Si actúo según la primera hipótesis, en la práctica habré adoptado una actitud atea y habré convertido una hipótesis, que puede ser falsa, en la base de toda mi existencia. Y si me decido por la segunda opción, también aquí permaneceré en el ámbito de una creencia puramente subjetiva. A este propósito, se podría aducir el caso de Pascal, cuya controversia filosófica, en los albores de la época moderna, giraba en torno a este problema. Cuando Pascal llegó a la convicción de que el problema no se podía resolver simplemente por el camino de la reflexión, se animó a recomendar al agnóstico que asumiera el riesgo de optar por la segunda posibilidad y viviera como si Dios existiera realmente. Sólo a base de experiencia ?como afirmaba el propio Pascal? el agnóstico podrá llegar a reconocer la exactitud de su elección.

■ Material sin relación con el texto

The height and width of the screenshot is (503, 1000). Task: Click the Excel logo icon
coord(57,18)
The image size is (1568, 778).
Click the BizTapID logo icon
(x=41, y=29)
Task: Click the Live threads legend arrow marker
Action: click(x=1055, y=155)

Es evidente que el prestigio de que goza la solución agnóstica no resiste un examen en profundidad. Como pura teoría, esa solución podría parecer extremadamente iluminadora, pero el agnosticismo es, por esencia, algo más que una teoría; lo que en él se juega es, en realidad, una práctica de vida. y cuando se intenta «ponerlo en práctica» en su propio campo de acción, el agnosticismo se escapa de las manos como una pompa de jabón; se disuelve, porque no hay posibilidad de escapar de la opción que él querría precisamente evitar.

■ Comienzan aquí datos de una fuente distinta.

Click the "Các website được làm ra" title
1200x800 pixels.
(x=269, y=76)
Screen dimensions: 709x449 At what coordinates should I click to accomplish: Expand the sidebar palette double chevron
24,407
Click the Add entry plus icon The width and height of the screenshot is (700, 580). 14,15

Frente al tema de Dios, el hombre no puede permanecer neutral. Sólo puede decir sí, o no, sin que pueda evitar las consecuencias que derivan de esa actitud y se infiltran hasta en los más mínimos detalles de la vida. Por consiguiente, habrá que afirmar que el tema de Dios es ineludible y no admite abstenciones. Pero desde luego ?y ¿podría ser de otra manera?? las condiciones de su conocimiento son de naturaleza particular. En este terreno, no se trata de analizar fragmentos aislados de realidad que de alguna manera pudiéramos tocar con las manos, verificarlos a través de la experiencia y acabar dominándolos.

El tema de Dios no se refiere a elementos que nosotros podamos dominar, sino a lo que ejerce su dominio sobre nosotros y sobre la realidad entera. Si encontrándome frente a otra persona, soy incapaz de penetrar con la mirada la profundidad de su carácter y la amplitud de su espíritu de la misma manera que estudio un trozo de materia o un organismo viviente, mucho menos podré tener la capacidad de acercarme con la misma actitud a lo que constituye el fundamento de todo el universo. Ahora bien, eso no quiere decir que nos estemos moviendo en el campo de lo irracional.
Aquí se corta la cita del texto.